6 thoughts on “Canadian Premier League Media Rights and Fury FC”
  1. Most USL clubs, including the Fury, not produce their own production.
    USL gives the club an option for USL Productions to remotely produce/broadcast home games for a very high fee, to be paid for by the club. It’s astronomically cheaper (not even close to $10 mil) for a team to purchase equipment and staff their own broadcasts. A club can choose to simply “check the list” and invest the least amount possible.
    I’ve found that the USL Production’s remote broadcasts that are done much worse than a team, as the commentators don’t have any knowledge of the teams and the camera operators don’t have any communication to/from the Florida based broadcast compound – just feels disconnected if you pay close attention.

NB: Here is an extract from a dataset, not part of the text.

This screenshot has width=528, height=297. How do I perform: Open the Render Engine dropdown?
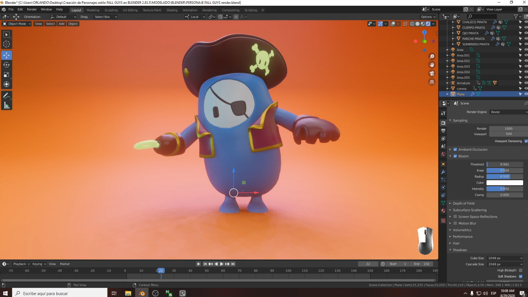pos(508,112)
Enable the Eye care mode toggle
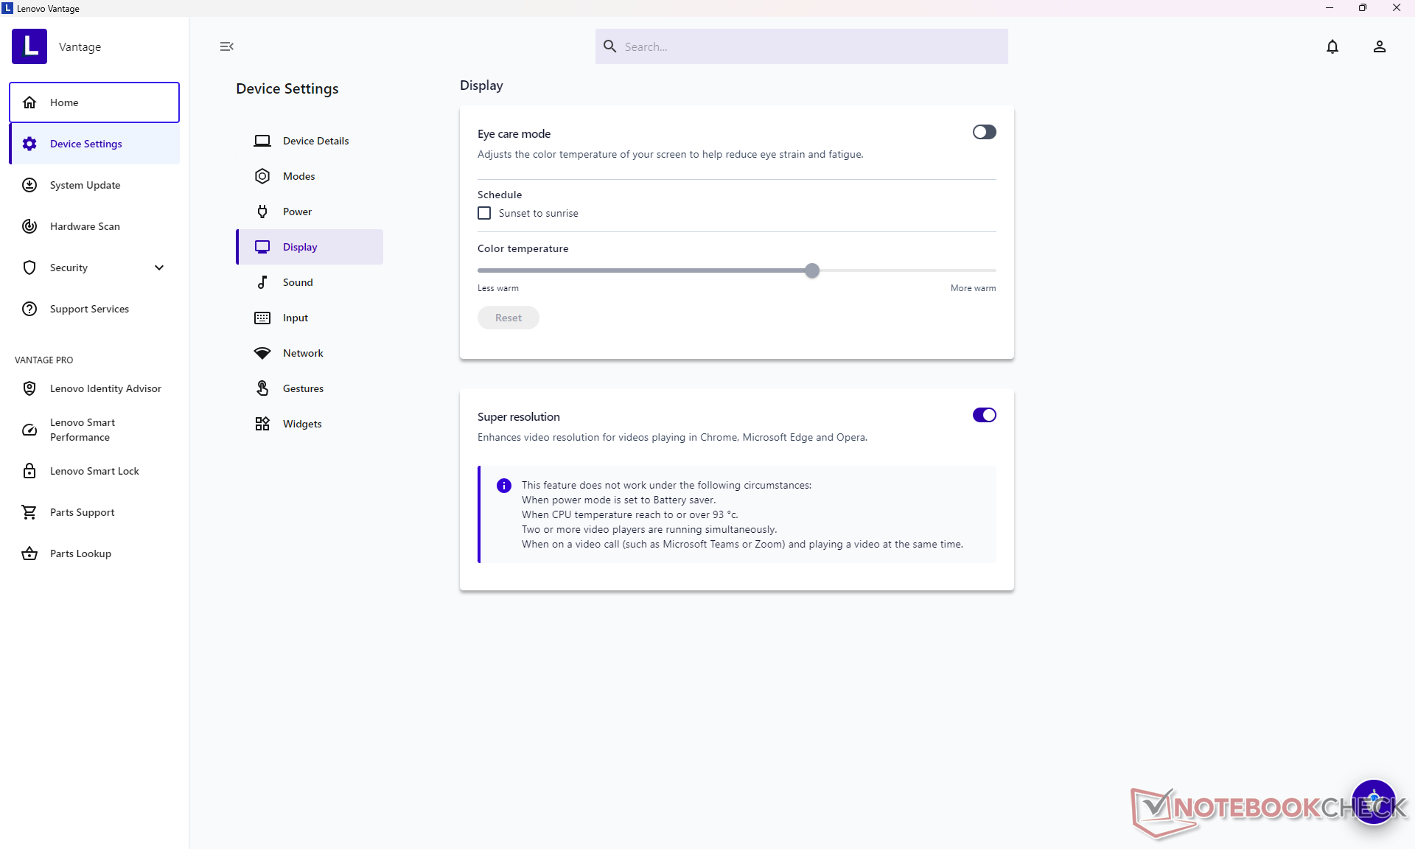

    It’s certainly a possibility that CanPL will have a similar deal in place – where individual clubs could elect to produce their own show, and broadcast using CanPL’s distribution network, just as with the USL.

    All of the USL streams are broadcast on Youtube in HD – including the linked match…so I’m not sure where that information is coming from. “Match of the week” broadcasts on ESPN are generated the same way as a team’s normal broadcast.

    1. Sorry – first statement was supposed to be : Most USL Clubs including the Fury DO produce their own production.

    2. Thank you Mark. Very interesting and fair comment, and I did not know that some teams were doing their own production. I will update the article, albeit I am late a bit for it. For the HD part, this is my mistake, I meant to remove that part and did not. Blogger’s life…

      I think MediaPro, because of their expertise, can bring a lot in terms of production. We’ll see if CanPL teams do in house production, but that would be a bit weird if they do not capitalize on MediaPro’s expertise and reputation.

      I think that the main point of my article remains – exposure and some certitutes in the CanPl business model moving forward Obviously, there is a lot of ifs remaining. We don’t know for sure what that exposure can and will be, where it will be broadcasted etc. But that deal is promising and provides certainly some certitudes for the CanPL moving forward, certitudes that were missing when Fury had to make their decision earlier this year. Like I said, business doesn’t like uncertainty, and I firmly think Fury (and OSEG) made a business decision remaining with certainties, before making a club-changing move.